• Data supplied:
>>>

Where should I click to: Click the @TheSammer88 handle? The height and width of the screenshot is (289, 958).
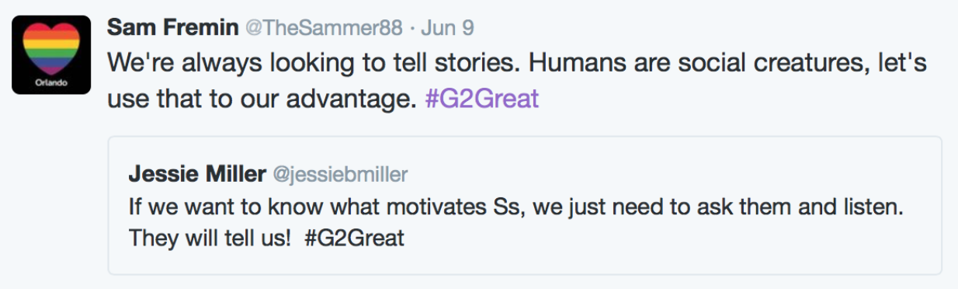click(x=324, y=28)
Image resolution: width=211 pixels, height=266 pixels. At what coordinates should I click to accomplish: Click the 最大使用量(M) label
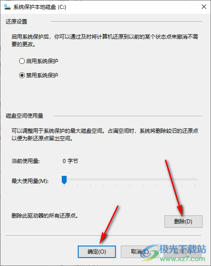coord(30,181)
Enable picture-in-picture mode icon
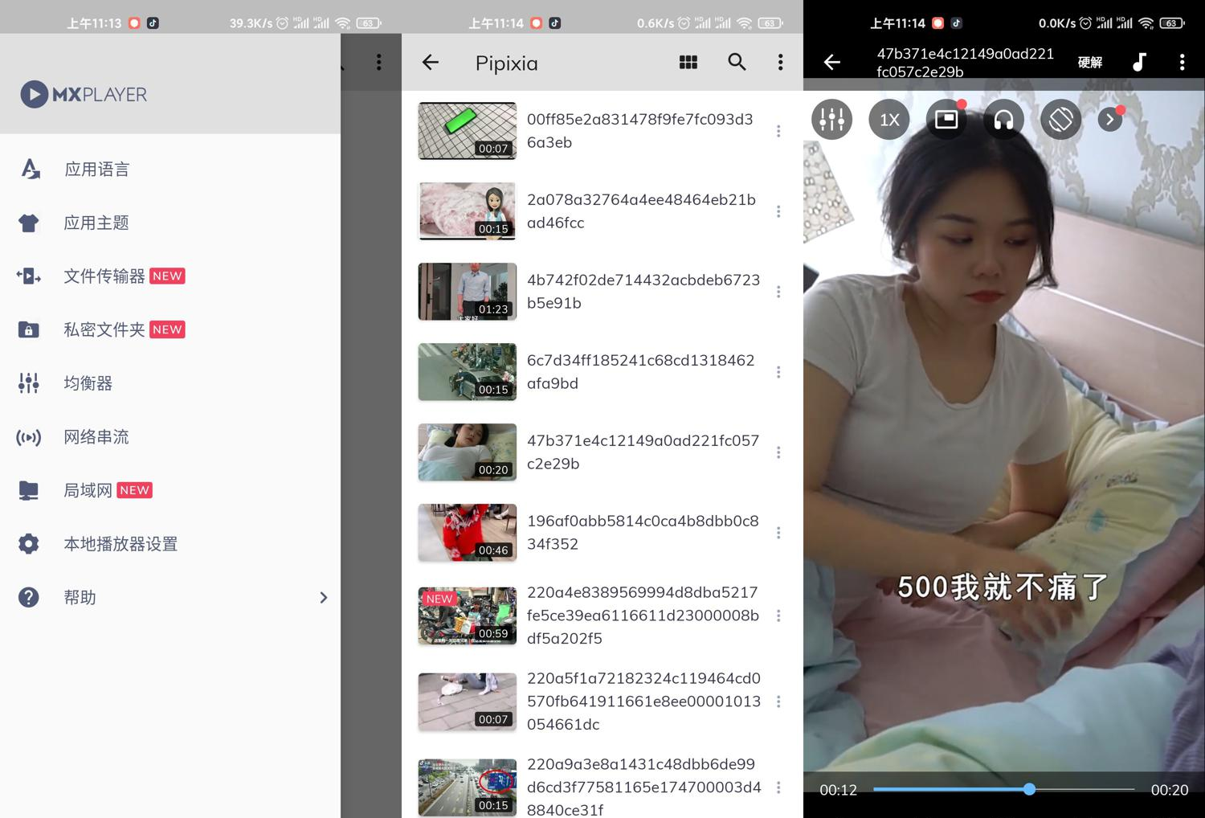This screenshot has width=1205, height=818. [946, 120]
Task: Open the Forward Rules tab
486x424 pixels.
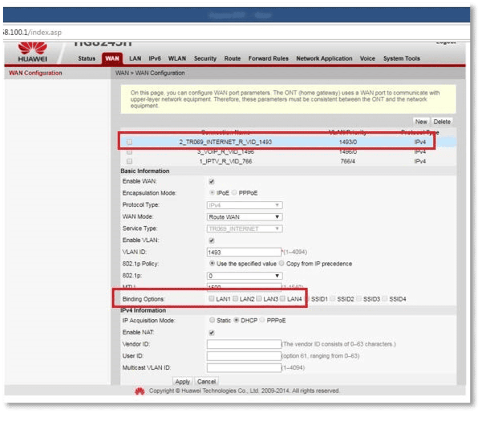Action: (x=268, y=58)
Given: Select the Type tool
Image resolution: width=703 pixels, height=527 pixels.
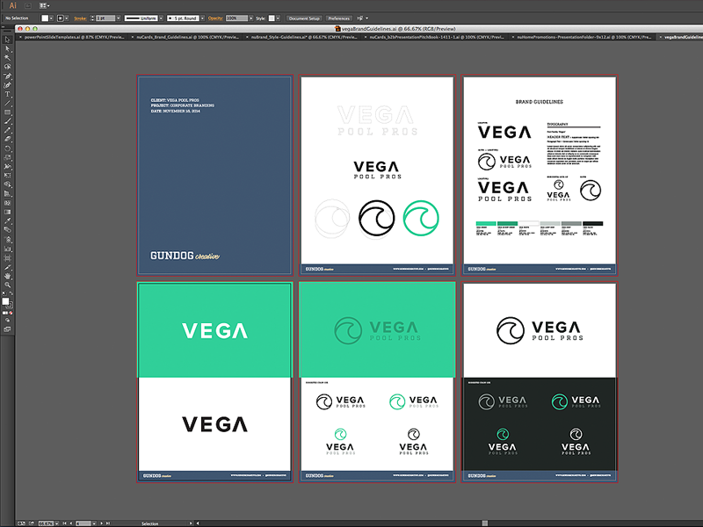Looking at the screenshot, I should 9,91.
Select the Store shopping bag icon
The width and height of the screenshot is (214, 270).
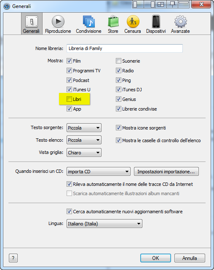click(113, 21)
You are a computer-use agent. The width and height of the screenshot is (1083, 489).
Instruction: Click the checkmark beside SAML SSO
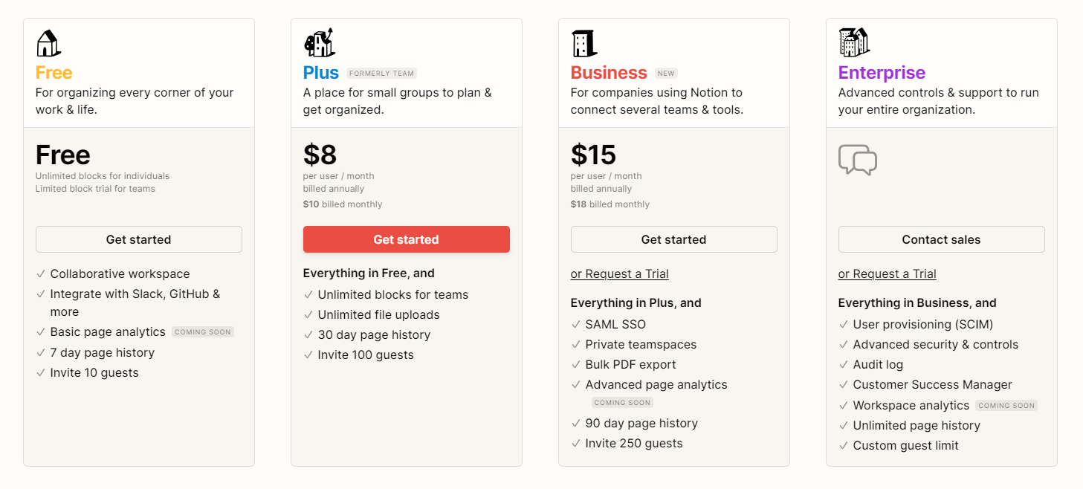(576, 325)
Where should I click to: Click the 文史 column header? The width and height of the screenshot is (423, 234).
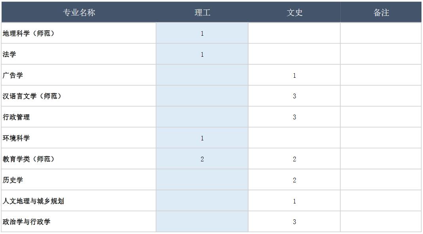(x=294, y=12)
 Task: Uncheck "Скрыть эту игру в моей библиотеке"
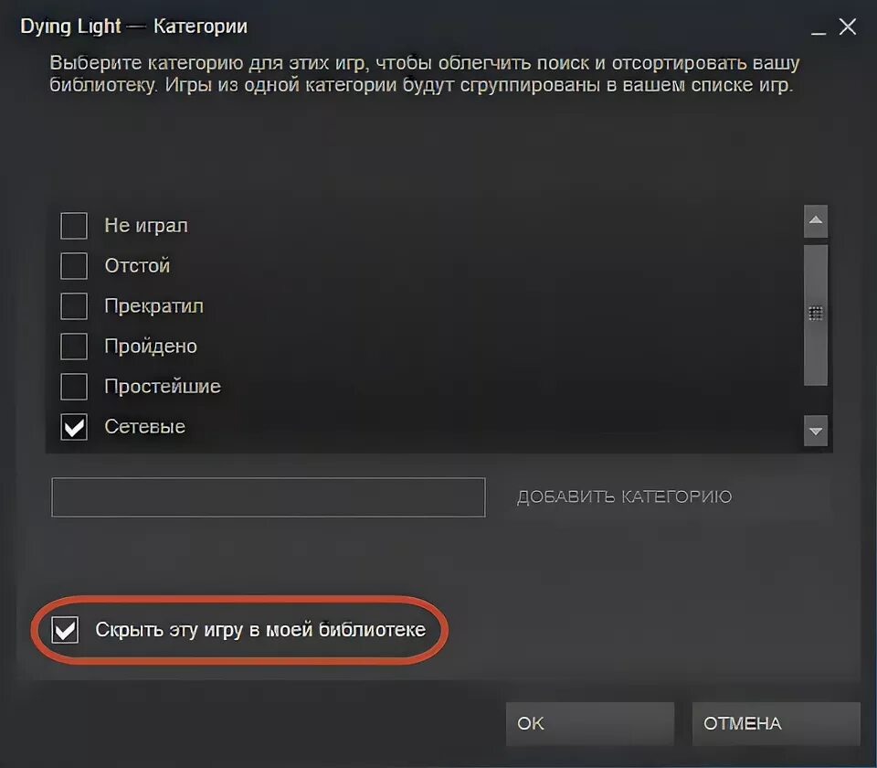(x=65, y=630)
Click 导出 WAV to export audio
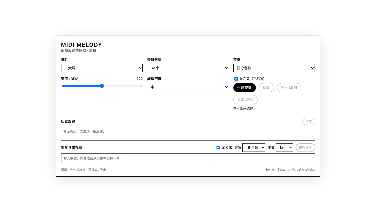This screenshot has height=212, width=376. (245, 99)
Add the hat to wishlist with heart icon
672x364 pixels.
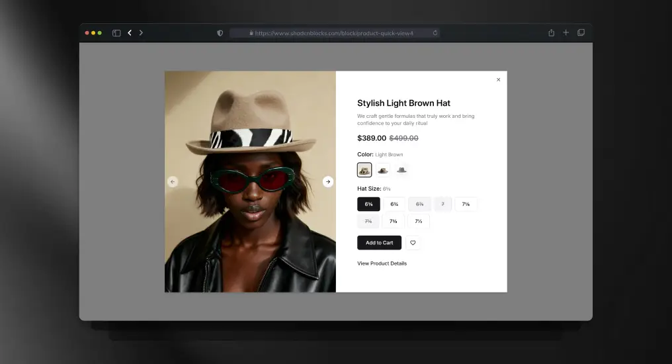click(x=413, y=243)
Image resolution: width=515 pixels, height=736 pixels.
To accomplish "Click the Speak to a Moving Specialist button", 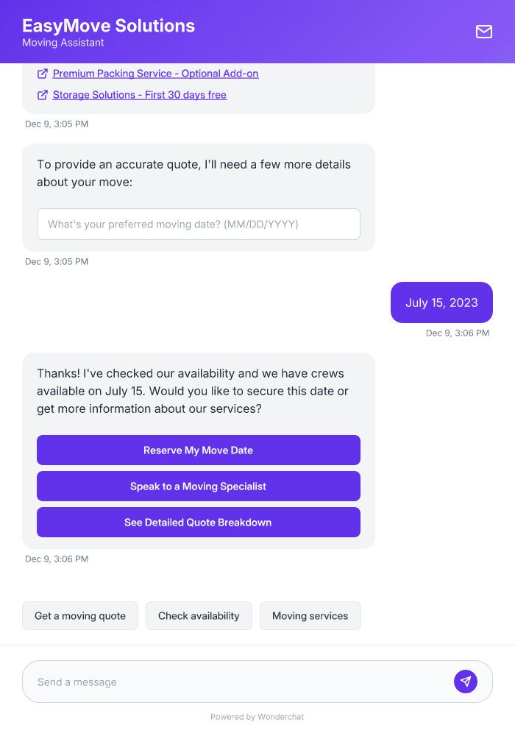I will tap(199, 486).
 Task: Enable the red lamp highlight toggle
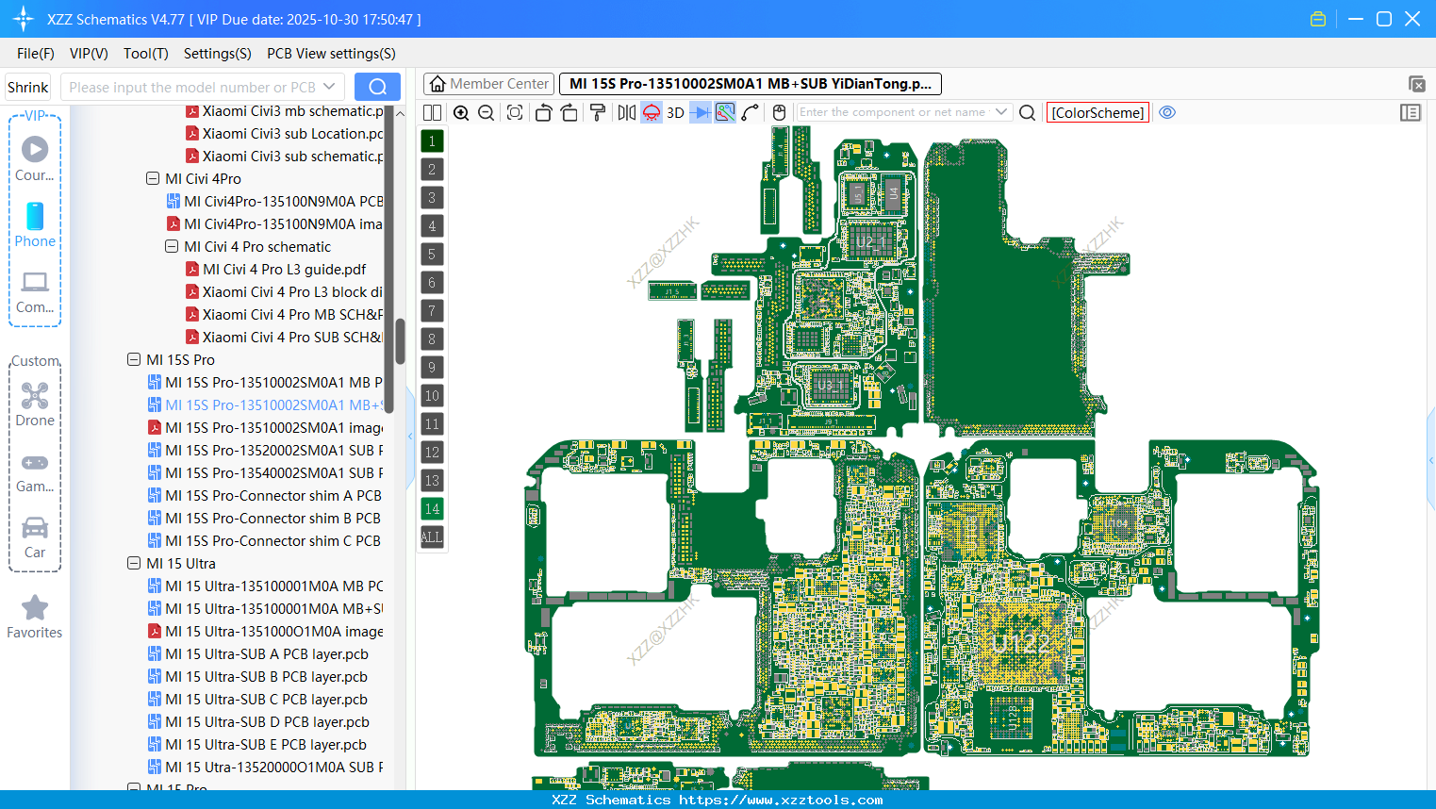pos(651,112)
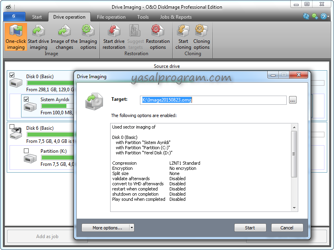Image resolution: width=334 pixels, height=250 pixels.
Task: Enable the Partition (K:) checkbox
Action: click(x=26, y=151)
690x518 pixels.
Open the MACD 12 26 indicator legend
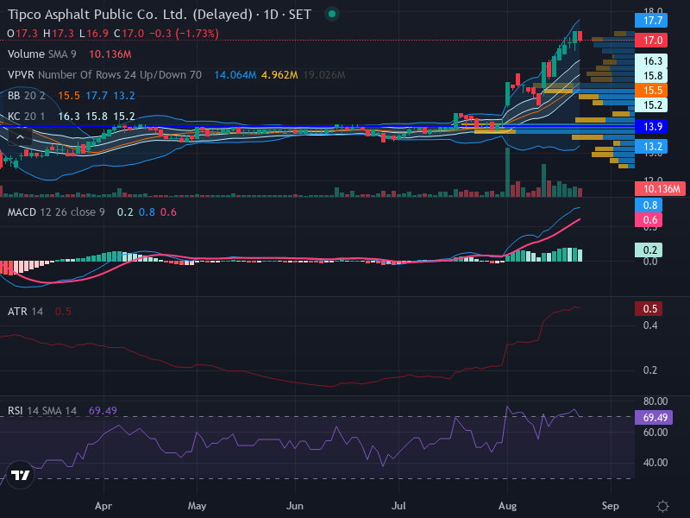(x=56, y=212)
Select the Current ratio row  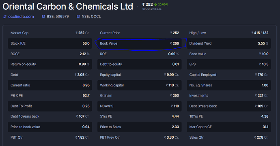pos(50,85)
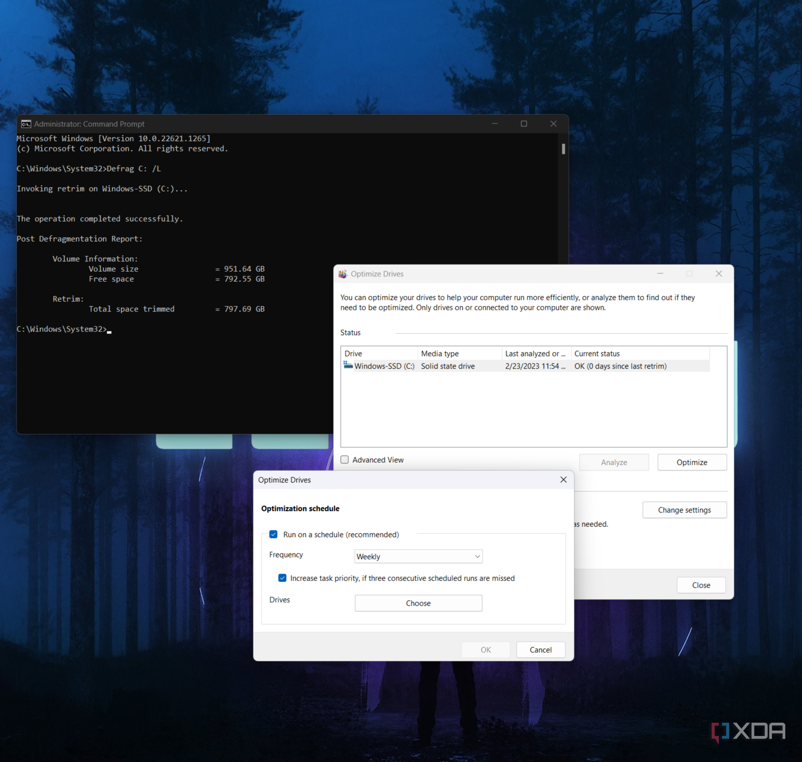The width and height of the screenshot is (802, 762).
Task: Close the main Optimize Drives window via X
Action: [719, 274]
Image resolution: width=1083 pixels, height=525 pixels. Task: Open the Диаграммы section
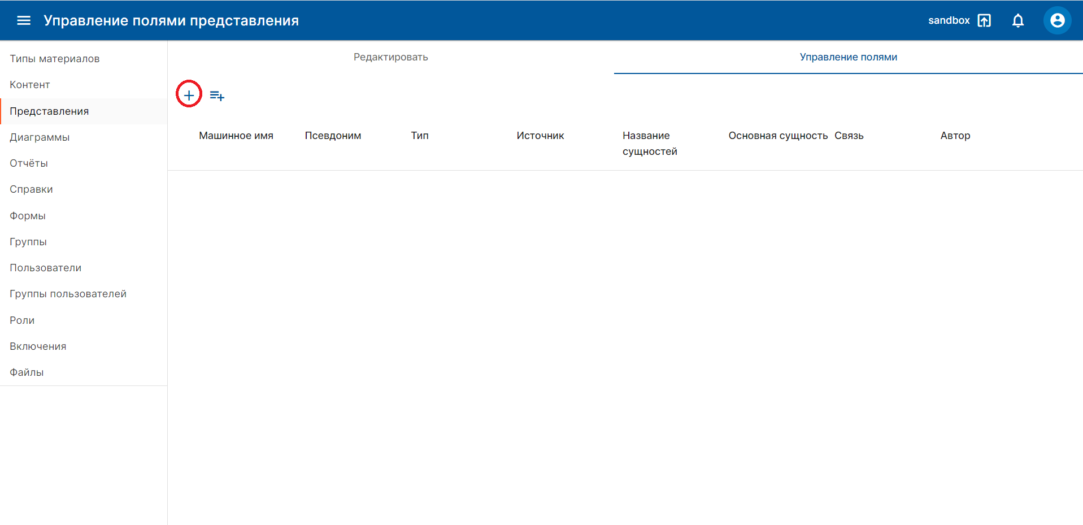(40, 137)
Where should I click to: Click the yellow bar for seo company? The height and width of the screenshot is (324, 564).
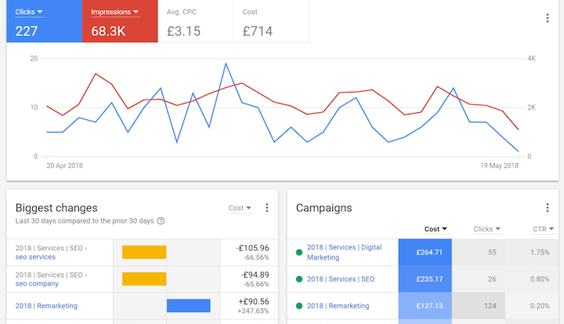click(x=145, y=278)
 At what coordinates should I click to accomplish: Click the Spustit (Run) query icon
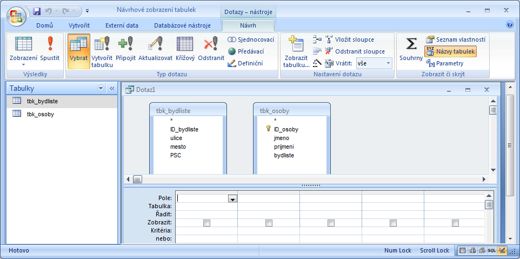pos(50,49)
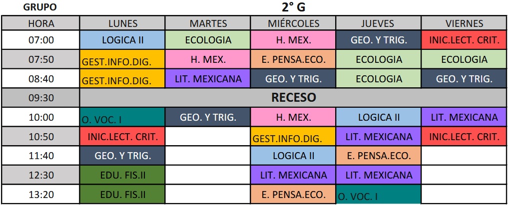Click the red INIC.LECT. CRIT. cell at 07:00

(464, 40)
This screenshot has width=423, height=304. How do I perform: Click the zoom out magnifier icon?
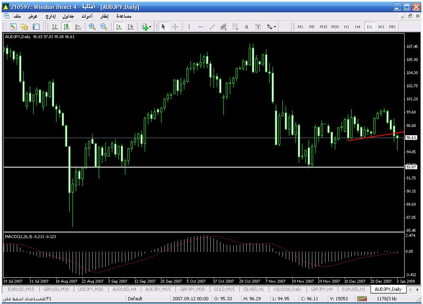tap(104, 27)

<<<

• Assignment:
With pictures omitted, restate exactly every line from the one containing "This screenshot has width=423, height=304." through the last line of the material, inclusive.

• Written reply:
This screenshot has width=423, height=304. How do I perform: Click the zoom out magnifier icon?
tap(104, 27)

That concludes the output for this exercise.